Sense
April 2017

A Home Away...

A Young Woman Goes to a Brooklyn Shabbaton

When Orthodox Jewish men and women pray, they are separated by a mechitzah (a partition). The portrait of the Rebbe hangs over the proceedings.

 

By Rachel Hershkovitz

For the first six years of my life, my family were observant Orthodox Jews. It accounts for such a small fraction of my life that I hardly remember it. Now, there’s a menorah in the house and a painting of a rabbi, but my family no longer checks packages for kosher symbols, fasts on Yom Kippur, or dresses modestly. Somewhere along the way, my mother decided she loved her Judaism but desired a secular life as well.

About two decades later, I wound up on the Chabad radar when a rabbi stopped me at UNLV. He gave me his business card, which read “Chabad at UNLV” followed by an italicized suggestion that said something about a home away from home.

Chabad is one of the world’s best known Hasidic movements, famous for its outreach. Unlike other sects of Judaism, it follows the inspiration of Rabbi Menachem Mendel Schneersohn, who died in 1994 at age 92. He is respectfully known to the Chabad community as the Rebbe.
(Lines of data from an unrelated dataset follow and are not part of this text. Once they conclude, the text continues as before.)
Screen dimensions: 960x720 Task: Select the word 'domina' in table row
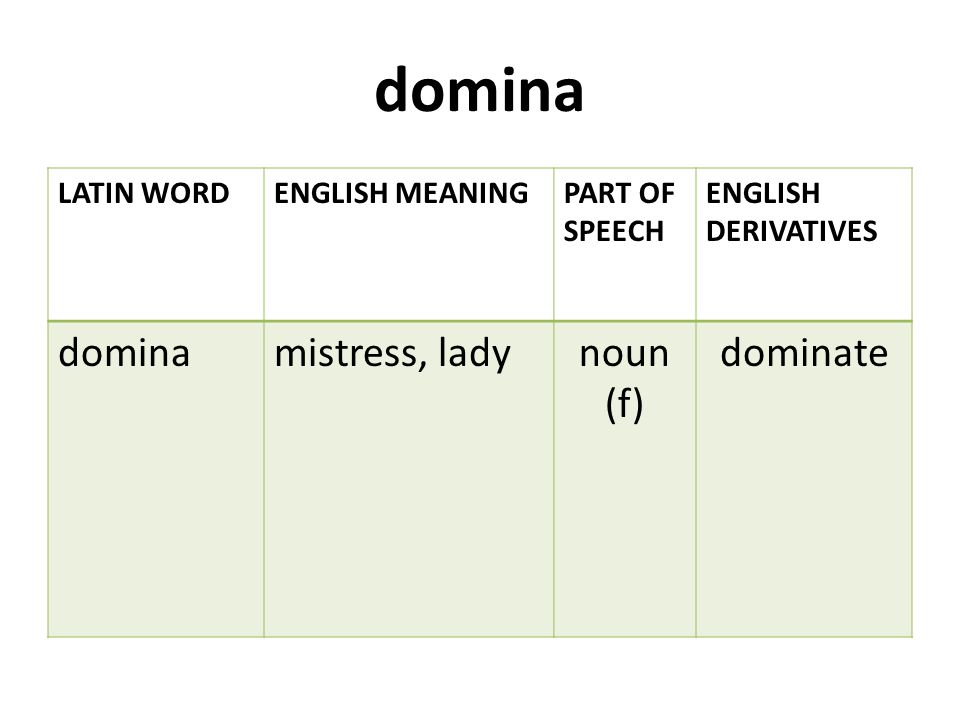(x=124, y=353)
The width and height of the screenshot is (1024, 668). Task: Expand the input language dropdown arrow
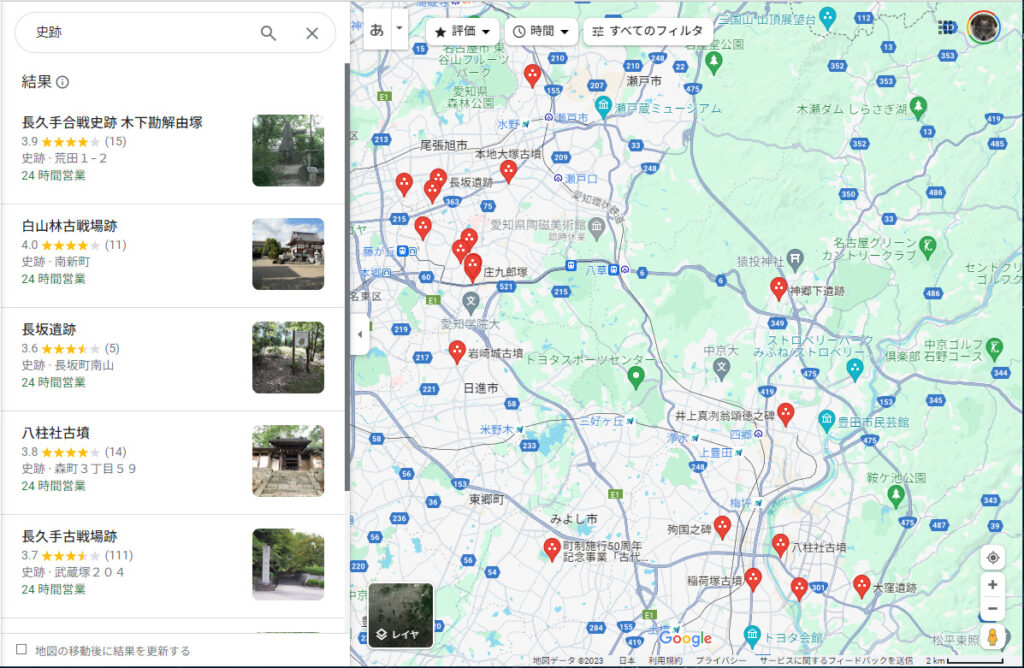400,29
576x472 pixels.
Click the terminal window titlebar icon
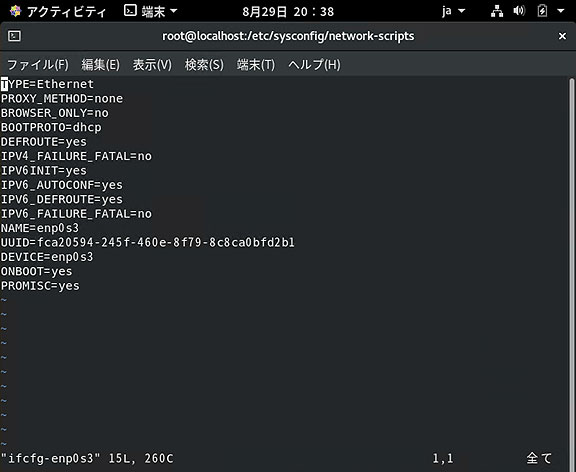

Like most Hasidic groups, Chabad is defined by its “spiritedness,” but differentiates itself by its passion for inclusion and outreach. You know you’re in the presence of Hasids when you see a group of bearded, hatted men spontaneously dancing together, and if you’re a guy, they’ll invite you to join in.

Even Chabad rabbis pursue friendships differently than your average Jewish leader. Most rabbis will not flag you down, equipped with business cards and directions to their home. Chabadniks will text on all occasions and at all times of day. There are classes and dinners nearly every day of the week. Interestingly, much of the outreach focuses on college-aged Jews. And begins with Shabbat (Sabbath).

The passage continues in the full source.